Читать «Протоколы с претензией» онлайн - страница 231

Е. Теодор Бирман

  Вспоминают и Я. с Баронессой о том, как шутили они над собой в те первоначальные времена безработицы после приезда, когда рассказывали друг другу о том, как зреет в них пролетарская ярость, растет чувство классовой ненависти. Как-то Баронесса устроилась на резку салатов в Бней-Браке. Оттуда она принесла восхищенный рассказ о пожилой арабке, голыми руками достающей овощи из кипящего масла. Знакомый с детства пафос пролетарского интернационализма жарким огнем кузницы, где собрались революционеры-подпольщики, хлестнул из ее рассказа. На третий день ее поставили на чистку рыбы. Четвертого дня не было. Баронесса на работу не вышла.

  – А почему ты тогда сбежала? – спросил Я., смеясь.

  – Трудно было, – Баронесса скорчила виноватую рожицу, и все рассмеялись.

  Б. представляет справку об истории социального эксперимента.

  – Были разные голоса вначале, –  говорит он. – “Не так уж это ново, – говорил один голос, – загляните хотя бы в монастыри, там есть и бедность, и аскетизм, и дисциплина, и иерархия жестче, чем та, к которой вы привыкли”. Рабочее Дело породило убожество везде, где оно победило.
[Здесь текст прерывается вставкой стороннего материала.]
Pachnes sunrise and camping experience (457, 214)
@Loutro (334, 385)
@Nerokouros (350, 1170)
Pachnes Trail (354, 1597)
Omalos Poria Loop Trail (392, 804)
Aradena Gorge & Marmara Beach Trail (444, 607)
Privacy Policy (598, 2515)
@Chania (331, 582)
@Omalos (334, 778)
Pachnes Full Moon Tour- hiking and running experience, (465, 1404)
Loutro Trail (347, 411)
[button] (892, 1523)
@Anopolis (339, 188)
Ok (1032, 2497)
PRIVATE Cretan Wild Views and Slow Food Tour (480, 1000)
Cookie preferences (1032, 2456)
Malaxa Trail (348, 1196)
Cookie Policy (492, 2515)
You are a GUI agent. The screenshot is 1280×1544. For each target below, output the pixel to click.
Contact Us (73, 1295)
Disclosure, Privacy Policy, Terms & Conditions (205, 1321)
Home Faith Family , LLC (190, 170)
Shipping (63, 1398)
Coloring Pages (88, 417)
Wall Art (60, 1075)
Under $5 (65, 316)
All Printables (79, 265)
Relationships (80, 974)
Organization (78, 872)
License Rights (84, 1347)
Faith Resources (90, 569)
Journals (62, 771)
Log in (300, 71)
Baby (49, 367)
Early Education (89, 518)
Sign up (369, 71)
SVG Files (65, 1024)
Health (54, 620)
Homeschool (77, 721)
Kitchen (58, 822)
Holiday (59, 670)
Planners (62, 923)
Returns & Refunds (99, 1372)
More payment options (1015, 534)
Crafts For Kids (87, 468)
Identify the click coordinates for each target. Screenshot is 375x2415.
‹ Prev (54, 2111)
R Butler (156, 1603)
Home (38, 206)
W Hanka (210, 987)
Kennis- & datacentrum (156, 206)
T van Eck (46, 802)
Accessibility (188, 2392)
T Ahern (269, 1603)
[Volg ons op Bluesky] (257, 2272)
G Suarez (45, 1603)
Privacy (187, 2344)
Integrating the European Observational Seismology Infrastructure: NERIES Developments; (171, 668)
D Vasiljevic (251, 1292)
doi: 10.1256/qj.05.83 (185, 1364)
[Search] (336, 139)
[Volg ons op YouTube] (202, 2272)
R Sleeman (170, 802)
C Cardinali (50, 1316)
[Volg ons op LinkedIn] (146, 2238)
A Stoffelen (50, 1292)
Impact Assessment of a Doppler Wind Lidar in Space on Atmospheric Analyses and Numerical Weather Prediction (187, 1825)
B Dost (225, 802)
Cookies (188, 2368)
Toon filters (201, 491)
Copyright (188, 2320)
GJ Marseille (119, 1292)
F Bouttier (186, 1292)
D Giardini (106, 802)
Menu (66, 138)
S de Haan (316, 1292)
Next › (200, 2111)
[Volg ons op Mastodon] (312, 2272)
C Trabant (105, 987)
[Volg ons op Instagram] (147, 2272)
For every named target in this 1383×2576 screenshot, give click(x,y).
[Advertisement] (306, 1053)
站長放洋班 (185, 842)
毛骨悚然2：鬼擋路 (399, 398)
Чтобы оценить действенность дезодоранта, стоит применить его утром только с одной стороны, а вечером протестировать обе. Две Германии и две Кореи словно созданы были Провидением по Социальным Вопросам для чистоты научного эксперимента. Сентенцию Бисмарка о том, что идею социализма неплохо было бы опробовать на какой-нибудь стране, которую не жалко, часто с мазохистским упоением вспоминали в Российской Империи времен Перестройки. Но Провидение, не желая уступать в чувстве юмора “железному канцлеру”, самый чистый эксперимент на его стране и поставило.

  – А как же Скандинавия? – спрашивает Котеночек?

  – А что Скандинавия? – отвечает Я. – В Скандинавии – социальная Скандинавия, а не скандинавский социализм. Это так же, как с религией, – любая идеология, напяленная на национальное тело, принимает контуры этого тела.

  На этом исчерпывается социальная тема в уважаемом Кнессете.

  – Эксперимент с коммунизмом можно считать завершенным, и вот, умудренный опытом, я говорю: “Пробуйте многокультурное общество на какой-нибудь стране, которую не жалко”, – сказал Б. и оживился.

  – А как же с Америкой? – это, конечно, А.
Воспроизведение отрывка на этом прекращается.